The paper that I’ve been working on for a while with another colleague Professor Soo-Hyun Kim (Sejong University; now the Director of the Seoul Institute) is out now, published by the Urban Studies journal as an online first version. This is part of the forthcoming special issue on Locating Gentrification in East Asia, co-edited by myself, Loretta Lees and Ernesto López-Morales. Its full bibliography details for citing are as follows:
Shin, H.B. and Kim, S-H. (2015) The developmental state, speculative urbanisation and the politics of displacement in gentrifying Seoul. Urban Studies doi: 10.1177/0042098014565745
It adopts a broader definition of gentrification as an urban process of commodifying urban space that results in displacement of original inhabitants (hence not just owners but also users), and argues that contrary to the notion of gentrification travelling from the West to the East or from the global South to the global North, gentrification as a process of class-led socio-spatial restructuring is essentially an endogenous process that helps rewrite the landscape in Seoul to address the needs of speculative accumulation by the Korean developmental state. I attach its abstract below, with some of the images that are included in the paper.
Abstract:
What does gentrification mean under speculative urbanisation led by a strong developmental state?
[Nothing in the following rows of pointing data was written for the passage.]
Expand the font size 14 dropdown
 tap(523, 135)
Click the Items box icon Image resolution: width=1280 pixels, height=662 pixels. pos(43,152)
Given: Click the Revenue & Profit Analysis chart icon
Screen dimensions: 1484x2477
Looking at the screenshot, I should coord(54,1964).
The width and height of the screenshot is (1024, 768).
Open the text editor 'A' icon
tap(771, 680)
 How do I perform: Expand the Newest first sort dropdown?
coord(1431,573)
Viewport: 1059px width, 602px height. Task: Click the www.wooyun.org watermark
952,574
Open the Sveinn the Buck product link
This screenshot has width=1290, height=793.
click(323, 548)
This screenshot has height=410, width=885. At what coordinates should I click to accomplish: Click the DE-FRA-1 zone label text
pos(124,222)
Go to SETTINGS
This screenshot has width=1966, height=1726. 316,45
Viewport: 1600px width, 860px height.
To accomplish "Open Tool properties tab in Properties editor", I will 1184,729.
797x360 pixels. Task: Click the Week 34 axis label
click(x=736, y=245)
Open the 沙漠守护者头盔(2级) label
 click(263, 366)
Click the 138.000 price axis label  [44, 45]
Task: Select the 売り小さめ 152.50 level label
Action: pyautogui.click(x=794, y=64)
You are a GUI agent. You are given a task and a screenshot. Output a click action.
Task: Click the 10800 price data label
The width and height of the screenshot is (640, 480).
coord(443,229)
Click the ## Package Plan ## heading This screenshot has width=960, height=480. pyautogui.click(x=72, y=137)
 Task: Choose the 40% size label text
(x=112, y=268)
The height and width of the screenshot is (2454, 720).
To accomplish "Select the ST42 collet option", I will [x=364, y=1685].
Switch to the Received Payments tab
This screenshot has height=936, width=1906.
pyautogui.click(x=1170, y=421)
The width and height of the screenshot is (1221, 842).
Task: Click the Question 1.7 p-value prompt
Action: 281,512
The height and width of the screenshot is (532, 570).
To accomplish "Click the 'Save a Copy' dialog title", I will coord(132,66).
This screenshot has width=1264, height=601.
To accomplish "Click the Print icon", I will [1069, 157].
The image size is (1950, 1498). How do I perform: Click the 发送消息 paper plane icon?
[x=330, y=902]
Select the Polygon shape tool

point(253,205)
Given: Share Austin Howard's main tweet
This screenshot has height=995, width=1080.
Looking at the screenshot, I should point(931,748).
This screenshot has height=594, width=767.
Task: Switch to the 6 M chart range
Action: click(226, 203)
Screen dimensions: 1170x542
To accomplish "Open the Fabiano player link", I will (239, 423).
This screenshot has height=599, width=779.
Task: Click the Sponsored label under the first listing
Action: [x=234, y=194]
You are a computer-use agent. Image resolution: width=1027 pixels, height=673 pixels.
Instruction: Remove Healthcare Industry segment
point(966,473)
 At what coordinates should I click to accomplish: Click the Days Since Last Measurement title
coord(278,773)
This paper analyses the contemporary history of Seoul’s urban redevelopment, arguing that new-build gentrification is an endogenous process embedded in Korea’s highly speculative urban development processes from the 1980s. Property owners, construction firms and local/central governments coalesce, facilitating the extraction of exchange value by closing the rent gap. Displacement of poorer owner-occupiers and tenants was requisite for the success of speculative accumulation. Furthermore, the paper also contends that Korea’s speculative urbanisation under the strong developmental (and later (neo-)liberalising) state has rendered popular resistance to displacement ineffective despite its initial success in securing state concessions. Examining the experience of Seoul in times of condensed industrialisation and speculative urbanisation helps inform the existing literature on gentrification by resorting to non-Western empirics.